Segment Start: Given data

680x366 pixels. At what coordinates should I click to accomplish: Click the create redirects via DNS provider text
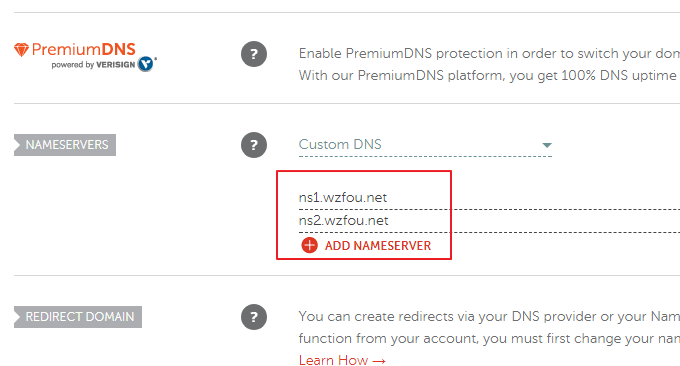(489, 317)
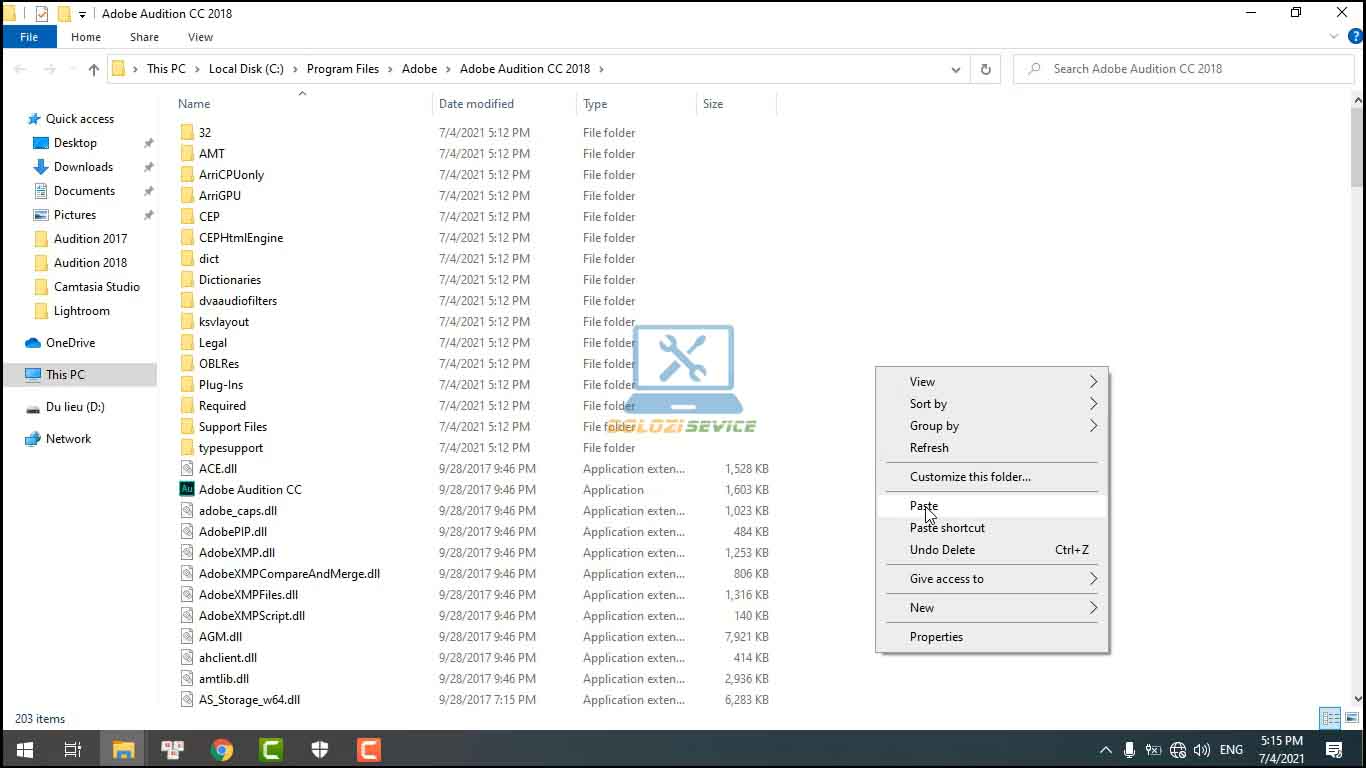Viewport: 1366px width, 768px height.
Task: Select Paste from the context menu
Action: [x=924, y=506]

Segment End: Given data

Task description:
Leaving the pictures aside, output each entry above exactly as written.

Result for this task:
680x366 pixels. At what coordinates should I click to accomplish: Click the create redirects via DNS provider text
(489, 317)
Viewport: 1366px width, 768px height.
Task: Select Paste from the context menu
Action: [x=924, y=506]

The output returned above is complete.